In the part of the items that opens with the line containing "Task: Click I. Hadjar's Red Bull car image" and closes with the line containing "coord(510,17)", swap "Public" for "Private" and write out those lines again with nothing else changed.

# start of Records for the exercise

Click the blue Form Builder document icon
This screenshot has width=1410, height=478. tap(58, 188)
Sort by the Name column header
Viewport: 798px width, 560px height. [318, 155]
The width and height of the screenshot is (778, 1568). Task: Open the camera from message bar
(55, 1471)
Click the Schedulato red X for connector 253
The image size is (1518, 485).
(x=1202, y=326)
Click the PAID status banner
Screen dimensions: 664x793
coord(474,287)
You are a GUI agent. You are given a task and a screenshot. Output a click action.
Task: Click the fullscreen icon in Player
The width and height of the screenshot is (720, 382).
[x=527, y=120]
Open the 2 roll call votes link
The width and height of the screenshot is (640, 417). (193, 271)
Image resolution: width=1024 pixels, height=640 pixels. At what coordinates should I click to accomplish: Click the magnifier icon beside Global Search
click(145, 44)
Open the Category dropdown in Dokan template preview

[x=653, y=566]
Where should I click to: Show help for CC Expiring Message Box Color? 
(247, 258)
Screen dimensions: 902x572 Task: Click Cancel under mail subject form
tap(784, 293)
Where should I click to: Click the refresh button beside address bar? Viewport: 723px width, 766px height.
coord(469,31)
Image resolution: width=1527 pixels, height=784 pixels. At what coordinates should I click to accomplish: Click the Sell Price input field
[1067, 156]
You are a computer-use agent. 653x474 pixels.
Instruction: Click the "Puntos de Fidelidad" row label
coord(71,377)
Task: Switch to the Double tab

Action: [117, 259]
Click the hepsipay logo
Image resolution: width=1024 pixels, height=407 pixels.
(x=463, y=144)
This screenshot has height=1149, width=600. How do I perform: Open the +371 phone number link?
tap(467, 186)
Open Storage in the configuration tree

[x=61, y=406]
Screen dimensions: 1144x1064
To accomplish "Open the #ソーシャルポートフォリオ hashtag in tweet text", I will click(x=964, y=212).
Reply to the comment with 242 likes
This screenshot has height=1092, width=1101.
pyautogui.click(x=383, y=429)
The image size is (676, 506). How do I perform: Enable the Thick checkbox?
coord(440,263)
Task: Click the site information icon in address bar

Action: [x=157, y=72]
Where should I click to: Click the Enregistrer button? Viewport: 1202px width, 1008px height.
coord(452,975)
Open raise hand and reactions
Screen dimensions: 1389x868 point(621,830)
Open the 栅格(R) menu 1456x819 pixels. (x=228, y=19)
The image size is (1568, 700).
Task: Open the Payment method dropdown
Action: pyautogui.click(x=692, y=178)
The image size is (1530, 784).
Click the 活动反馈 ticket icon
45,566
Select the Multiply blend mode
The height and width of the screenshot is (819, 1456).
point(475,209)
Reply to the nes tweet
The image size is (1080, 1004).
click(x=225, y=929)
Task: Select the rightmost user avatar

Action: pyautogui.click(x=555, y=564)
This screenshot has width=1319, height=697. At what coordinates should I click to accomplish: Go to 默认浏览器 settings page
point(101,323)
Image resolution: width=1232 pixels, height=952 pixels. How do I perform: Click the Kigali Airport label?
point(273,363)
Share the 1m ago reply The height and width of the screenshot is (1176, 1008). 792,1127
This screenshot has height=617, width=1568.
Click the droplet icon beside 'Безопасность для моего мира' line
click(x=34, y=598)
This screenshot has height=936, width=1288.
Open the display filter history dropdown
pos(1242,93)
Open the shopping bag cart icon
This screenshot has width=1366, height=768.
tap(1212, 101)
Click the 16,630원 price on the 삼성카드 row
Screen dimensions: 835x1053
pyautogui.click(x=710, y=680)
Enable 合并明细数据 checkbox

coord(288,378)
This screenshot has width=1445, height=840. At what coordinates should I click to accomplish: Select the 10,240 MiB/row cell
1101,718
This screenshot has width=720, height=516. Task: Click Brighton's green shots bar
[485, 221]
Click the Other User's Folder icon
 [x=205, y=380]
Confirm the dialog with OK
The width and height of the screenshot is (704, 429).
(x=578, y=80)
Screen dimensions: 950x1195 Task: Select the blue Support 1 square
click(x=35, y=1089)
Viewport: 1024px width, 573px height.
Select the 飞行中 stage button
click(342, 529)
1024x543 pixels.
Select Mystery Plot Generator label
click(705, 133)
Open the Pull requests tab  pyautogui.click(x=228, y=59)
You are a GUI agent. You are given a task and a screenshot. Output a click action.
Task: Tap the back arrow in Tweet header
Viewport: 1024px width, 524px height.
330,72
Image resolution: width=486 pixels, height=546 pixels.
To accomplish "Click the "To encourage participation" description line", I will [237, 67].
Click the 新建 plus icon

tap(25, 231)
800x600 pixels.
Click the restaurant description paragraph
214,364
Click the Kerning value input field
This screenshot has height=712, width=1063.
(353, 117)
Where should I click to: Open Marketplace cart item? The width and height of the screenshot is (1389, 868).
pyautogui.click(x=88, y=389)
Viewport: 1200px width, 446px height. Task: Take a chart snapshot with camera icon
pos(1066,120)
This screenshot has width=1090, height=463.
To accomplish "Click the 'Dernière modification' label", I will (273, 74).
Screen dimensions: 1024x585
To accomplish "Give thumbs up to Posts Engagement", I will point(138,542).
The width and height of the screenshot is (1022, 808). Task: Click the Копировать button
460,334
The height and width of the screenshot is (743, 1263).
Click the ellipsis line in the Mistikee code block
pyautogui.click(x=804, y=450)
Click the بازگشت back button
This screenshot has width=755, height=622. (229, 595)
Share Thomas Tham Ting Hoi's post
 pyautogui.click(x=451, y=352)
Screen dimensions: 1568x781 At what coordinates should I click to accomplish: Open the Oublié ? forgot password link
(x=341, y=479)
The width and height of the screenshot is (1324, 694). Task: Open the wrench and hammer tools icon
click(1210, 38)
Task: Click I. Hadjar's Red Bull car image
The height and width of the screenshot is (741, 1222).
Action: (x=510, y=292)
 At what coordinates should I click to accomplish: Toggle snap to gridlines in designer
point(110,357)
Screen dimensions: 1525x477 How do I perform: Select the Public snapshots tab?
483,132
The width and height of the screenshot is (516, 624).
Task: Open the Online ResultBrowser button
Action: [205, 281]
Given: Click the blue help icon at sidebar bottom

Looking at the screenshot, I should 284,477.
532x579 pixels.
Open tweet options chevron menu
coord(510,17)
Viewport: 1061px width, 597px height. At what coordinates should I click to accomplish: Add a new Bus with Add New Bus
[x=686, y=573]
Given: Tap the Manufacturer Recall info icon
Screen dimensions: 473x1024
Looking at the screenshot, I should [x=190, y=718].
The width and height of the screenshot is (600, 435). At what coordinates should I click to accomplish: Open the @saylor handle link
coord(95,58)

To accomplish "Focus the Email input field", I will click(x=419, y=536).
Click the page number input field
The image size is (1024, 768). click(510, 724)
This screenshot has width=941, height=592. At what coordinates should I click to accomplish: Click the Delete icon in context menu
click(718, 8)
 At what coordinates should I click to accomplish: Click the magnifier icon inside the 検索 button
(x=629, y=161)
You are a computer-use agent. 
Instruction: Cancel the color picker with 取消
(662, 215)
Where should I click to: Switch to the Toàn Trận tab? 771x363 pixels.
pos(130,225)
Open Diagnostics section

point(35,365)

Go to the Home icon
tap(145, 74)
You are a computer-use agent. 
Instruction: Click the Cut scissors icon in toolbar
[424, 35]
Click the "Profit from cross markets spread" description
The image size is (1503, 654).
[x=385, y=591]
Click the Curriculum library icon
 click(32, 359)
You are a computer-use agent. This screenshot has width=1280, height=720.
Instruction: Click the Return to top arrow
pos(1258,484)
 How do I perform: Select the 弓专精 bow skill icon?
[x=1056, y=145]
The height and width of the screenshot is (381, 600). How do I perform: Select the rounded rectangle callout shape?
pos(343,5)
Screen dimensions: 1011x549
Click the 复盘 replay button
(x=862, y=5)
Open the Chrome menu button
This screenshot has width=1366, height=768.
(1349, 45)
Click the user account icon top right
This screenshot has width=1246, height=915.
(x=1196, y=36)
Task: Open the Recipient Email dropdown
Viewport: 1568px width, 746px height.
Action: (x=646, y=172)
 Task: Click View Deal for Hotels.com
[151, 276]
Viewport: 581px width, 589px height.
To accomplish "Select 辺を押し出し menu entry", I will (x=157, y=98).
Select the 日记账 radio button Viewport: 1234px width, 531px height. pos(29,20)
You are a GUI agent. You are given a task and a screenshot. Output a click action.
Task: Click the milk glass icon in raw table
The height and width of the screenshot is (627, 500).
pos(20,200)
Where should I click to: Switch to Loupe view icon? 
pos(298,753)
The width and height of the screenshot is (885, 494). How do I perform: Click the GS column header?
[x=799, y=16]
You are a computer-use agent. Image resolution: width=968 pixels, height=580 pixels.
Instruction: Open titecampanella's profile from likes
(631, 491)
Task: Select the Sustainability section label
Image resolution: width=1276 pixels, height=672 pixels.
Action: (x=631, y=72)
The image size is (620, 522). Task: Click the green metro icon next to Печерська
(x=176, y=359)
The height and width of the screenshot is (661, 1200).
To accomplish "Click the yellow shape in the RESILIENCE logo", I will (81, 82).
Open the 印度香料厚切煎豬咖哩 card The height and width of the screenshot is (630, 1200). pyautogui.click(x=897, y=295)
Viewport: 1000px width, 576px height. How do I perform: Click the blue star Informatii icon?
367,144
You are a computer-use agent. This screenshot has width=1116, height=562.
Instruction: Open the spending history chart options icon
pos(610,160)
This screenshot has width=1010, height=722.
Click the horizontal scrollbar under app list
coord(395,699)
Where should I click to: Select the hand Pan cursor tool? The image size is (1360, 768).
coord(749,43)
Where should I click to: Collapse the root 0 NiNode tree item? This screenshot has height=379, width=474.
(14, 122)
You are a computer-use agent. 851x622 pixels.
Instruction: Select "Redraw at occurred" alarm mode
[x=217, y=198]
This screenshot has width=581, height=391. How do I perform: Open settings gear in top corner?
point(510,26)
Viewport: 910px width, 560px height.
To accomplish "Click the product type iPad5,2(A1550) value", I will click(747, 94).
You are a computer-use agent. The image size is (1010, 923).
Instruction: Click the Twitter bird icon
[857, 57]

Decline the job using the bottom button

# end of Records for the exercise

Output below
Task: Click I. Hadjar's Red Bull car image
The height and width of the screenshot is (741, 1222).
Action: (x=510, y=292)
 At what coordinates should I click to accomplish: Toggle snap to gridlines in designer
point(110,357)
Screen dimensions: 1525x477 How do I perform: Select the Private snapshots tab?
483,132
The width and height of the screenshot is (516, 624).
Task: Open the Online ResultBrowser button
Action: [205, 281]
Given: Click the blue help icon at sidebar bottom

Looking at the screenshot, I should 284,477.
532x579 pixels.
Open tweet options chevron menu
coord(510,17)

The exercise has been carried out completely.